In other words, very serious players with deep-pockets like corporates are the likely beneficiaries while non-banking financial corporations are the likely losers as they will have to comply with stringent norms such as the cash reserve ratio (CRR), statutory liquidity ratio (SLR) requirements on day one and will need to transfer their entire lending book to the bank itself.
CRR is the deposit that banks have to mandatorily keep with the RBI at zero percent interest. Currently, CRR is 4 percent of a bank's deposits and SLR, that is the percentage that a bank has to compulsorily invest in government securities is about 23 percent of the bank's deposits.
"If the rules for SLR and CRR remain unchanged, then there will be very limited players who have credibility to raise funds and put capital in the business. The rest are ruled out," said AK Purwar, banking expert and former chairman of State Bank of India in an interview with CNBC-TV18.
RBI on Monday issued clarifications to as many as 443 questions from 39 organisations about the holding and capital structure of the proposed non-operative finance holding company that licence aspirants should set to open a bank branch apart from many others things like extending the time-line to get this holding company in place, reducing the promoter holding to 18 months from 12 months.
"The best part is that it has considerably reduced the element of discretion at the hands of the regulator and thus leaving limited rooms for disputes," Ernst & Young India partner and national leader for banking and financial services Ashvin Parekh said.
"I fear it will hurt many, especially NBFCs as the guidelines look favouring corporates over NBFCs, because the new guidelines are so tough to be complied with. With these clarifications I see lesser chances for NBFCs and better chance for corporates to bag new banking licences. It will be much tougher for NBFCs now, I am afraid," Parekh said.
According to a report in the Business Standard, large corporates like L&T Finance and M&M Finance are set to gain as their parent companies have a diversified ownership and a sound record. However, L&T Finance will have to tweak its corporate structure as the central bank has said private players aspiring to enter the banking space need to create a non-operative financial holding company (NOFHC).
The requirement is that not less than 51 percent of the voting equity shares of NOFHC shall be held by companies in the promoter group, in which the public hold not less than 51 percent of the voting equity," RBI said in its clarifications released yesterday.

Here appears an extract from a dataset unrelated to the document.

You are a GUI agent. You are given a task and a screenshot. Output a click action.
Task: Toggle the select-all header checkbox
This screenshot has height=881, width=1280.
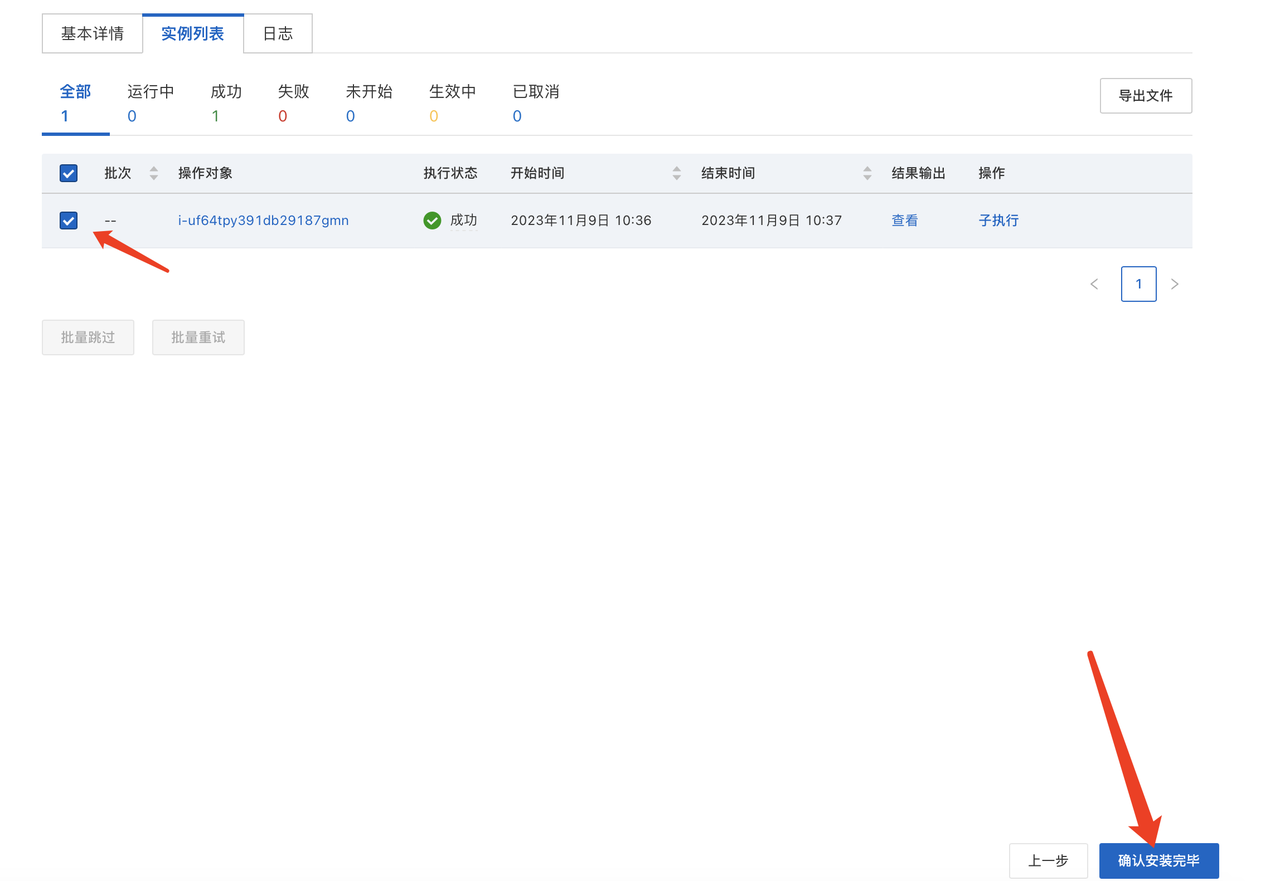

However, in L&T Finance Holdings,the holding company of L&T Finance, parent Larsen & Toubro had 82.54 percent stake at the end of March, so L&T Finance Holdings cannot set up NOFHC as public shareholding in the company is below 51 percent.

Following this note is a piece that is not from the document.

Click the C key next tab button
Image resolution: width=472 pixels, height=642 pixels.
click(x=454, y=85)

For M&M the lending business will have to be transferred to the bank and mainsing CRR and SLR will be a key challenge.
A graphic in today's Economic Times points out that RIL has two advantages when it comes to a bank licence: 1. It is already 51 percent owned by the public and secondly, it does not have substantial financial services business to be transferred to the bank. The only challenge remains on the corporate governance front as the CAG has called for a probe into the alleged cost escalation at its KG-D6 gas oil fields, while Sebi is probing an alleged insider trading case at RIL.
Finance companies like JM Financial will have to cut their promoter stake to 49 percent from the current 68.94 percent stake.
NBFCs like Shriram Group and IDFC will have to rethink their strategy since the RBI has stipulated that the lending businesses of NBFCs have to be transferred to the proposed bank. Moreover, maintaining CRR and SLR once the assets are transferred into a bank will remain a challenge.
"From Shriram Transport's point of view it all appears that if Shriram Group has to apply for a licence then this particular business (transfer entire lending business to the bank) will have to be merged with the bank," said Nischint Chawathe, analyst at Kotak Institutional Equities, in an interview with CNBC-TV18.
LIC Housing Finance, on the other hand, will have to demerge its housing finance business into the promised bank if it wants to apply for a licence, the BS report added.
Monish Shah, senior director at Deloitte India said: "With these clarifications on the non-operative finance holding company, the RBI has ensured that the new structure would not pose any systemic risks as these norms have ring-fenced the system."